Infox-QC: A Quebec-Focused French Corpus for Misinformation Detection and AI Robustness Assessment
Proceedings of the Fifteenth Language Resources and Evaluation Conference (LREC 2026)
Abstract
The pervasive spread of online misinformation, often through social media and political campaigns, makes detecting false claims a crucial task for mitigating societal risks. While the vast majority of fake news datasets are developed in English, a critical gap remains for low-resource languages, such as French. To address this, we introduce Infox-QC, a novel French-language corpus focused on misinformation relevant to the Quebec region. Beyond containing real true and fake news, Infox-QC includes two unique subsets of AI-generated fake news: one created by prompting an AI to paraphrase existing fake news, and a second generated by prompting an AI to fabricate fake news from real true reports.
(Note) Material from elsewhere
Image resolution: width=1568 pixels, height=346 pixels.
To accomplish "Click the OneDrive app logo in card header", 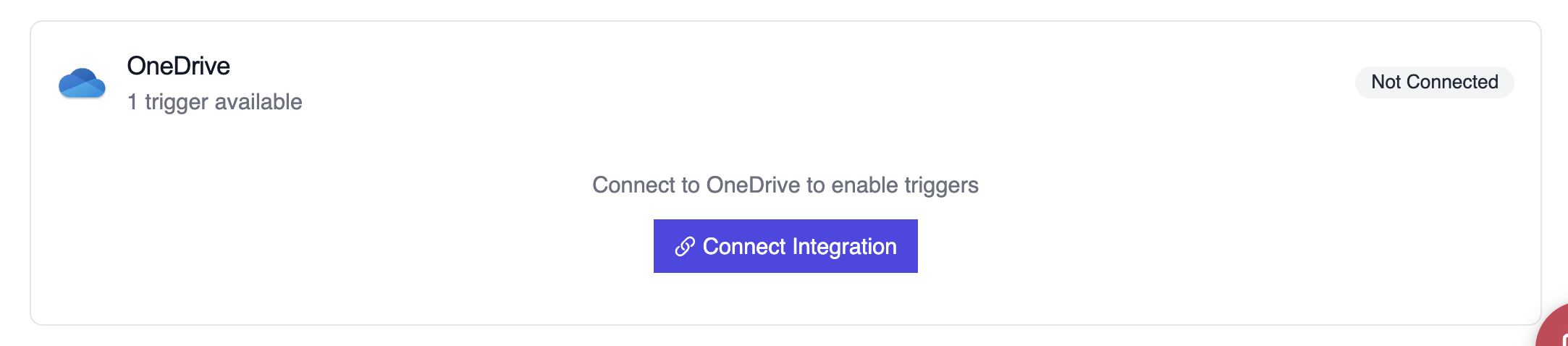I will [82, 83].
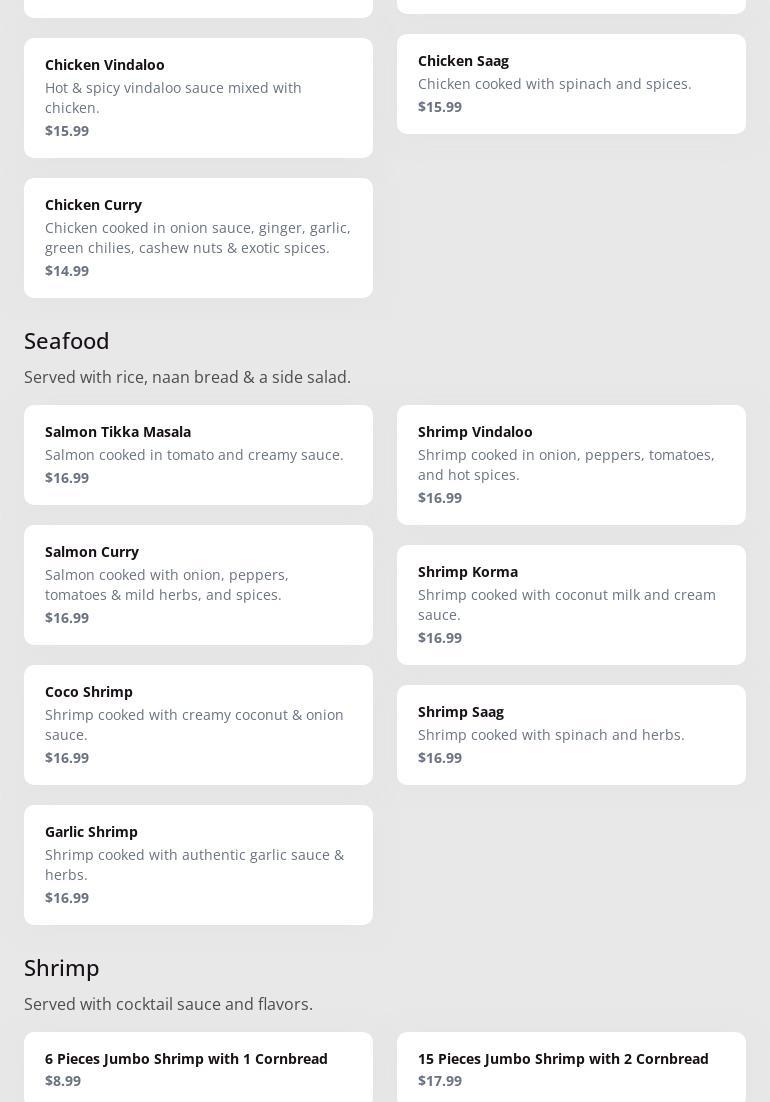Select the Shrimp Saag item
This screenshot has width=770, height=1102.
571,734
This innovative approach allows us to verify the robustness of detection systems against fabricated content, which modern LLMs can generate with convincing efficacy. We establish comprehensive baselines using traditional machine learning methods, BERT-based models, and Large Language Models, both with and without Retrieval-Augmented Generation (RAG). Our results demonstrate that RAG-augmented LLMs offer the strongest contextual understanding, while traditional models provide valuable interpretable baselines. We further provide an exploratory human–LLM thematic agreement analysis to assess annotation consistency. The Infox-QC resource fills a critical void in French-language NLP research, supporting future efforts to explore the regional and cultural dimensions of misinformation through cross-linguistic comparison.